Interface element records
▶

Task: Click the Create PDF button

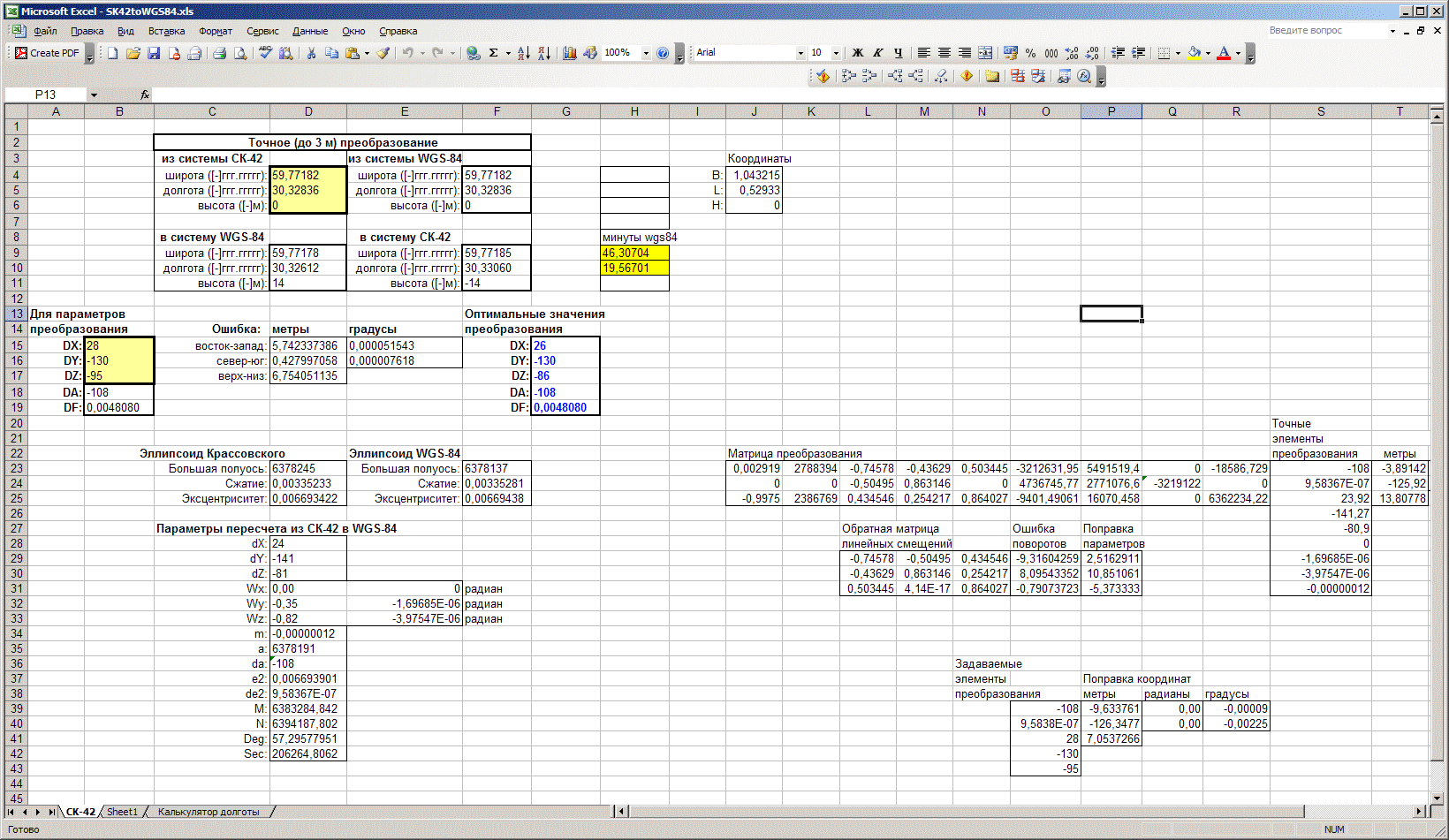Action: pos(47,53)
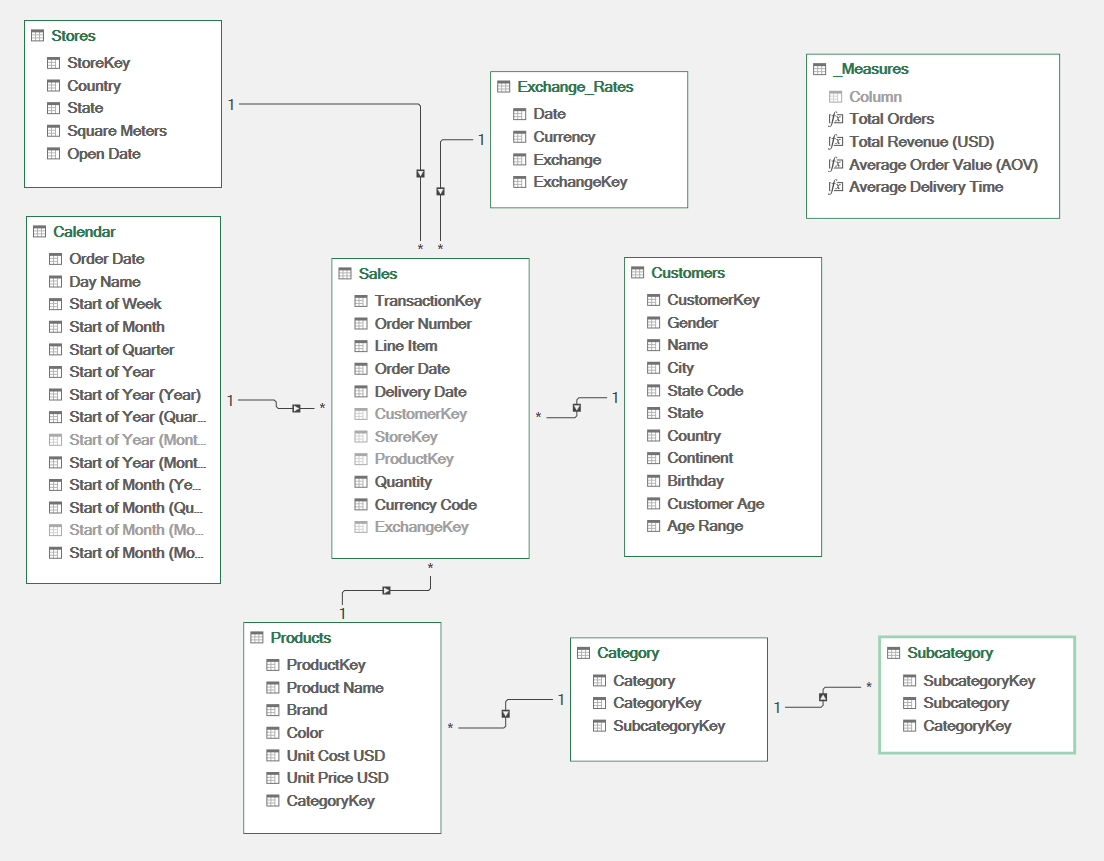The height and width of the screenshot is (861, 1104).
Task: Click the fx icon for Total Revenue (USD)
Action: pos(836,141)
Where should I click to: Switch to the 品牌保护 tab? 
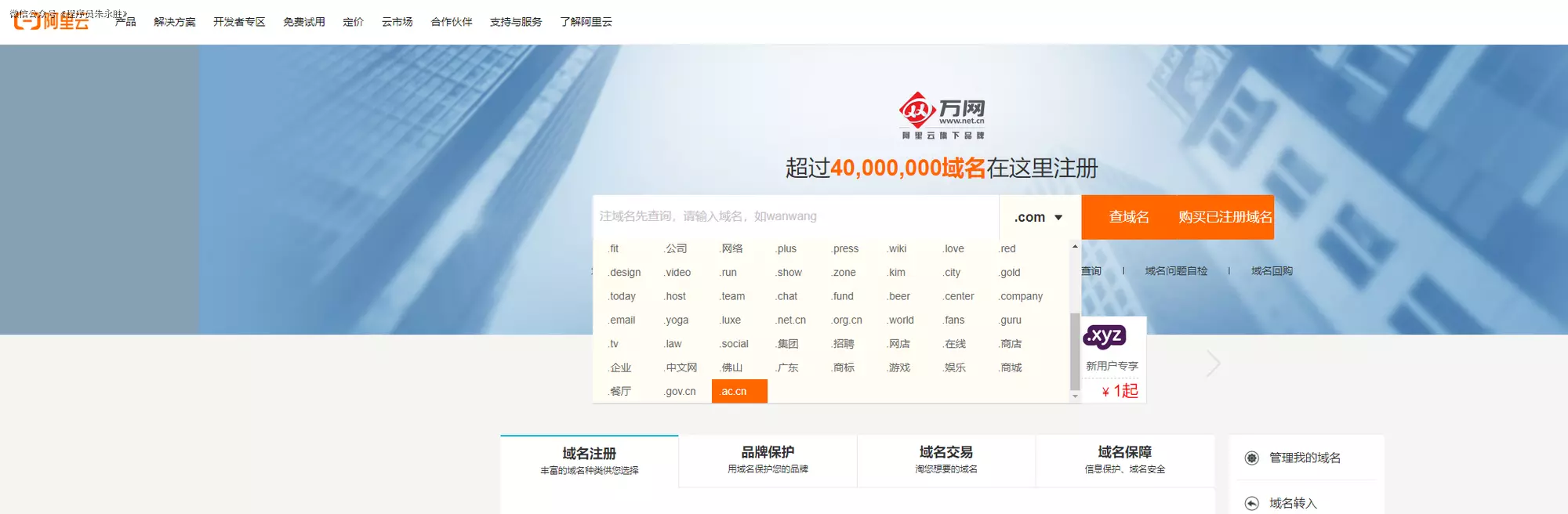click(768, 460)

◀

Instructions for the task: Edit the entire listing above by replacing "button" with "control", leaving everything else unchanged. Omit the pictures from your answer.

Response below:
Task: Click the Create PDF control

Action: pos(47,53)
The height and width of the screenshot is (861, 1104).
Task: Click the fx icon for Total Revenue (USD)
Action: pos(836,141)
Where should I click to: Switch to the 品牌保护 tab? 
click(768, 460)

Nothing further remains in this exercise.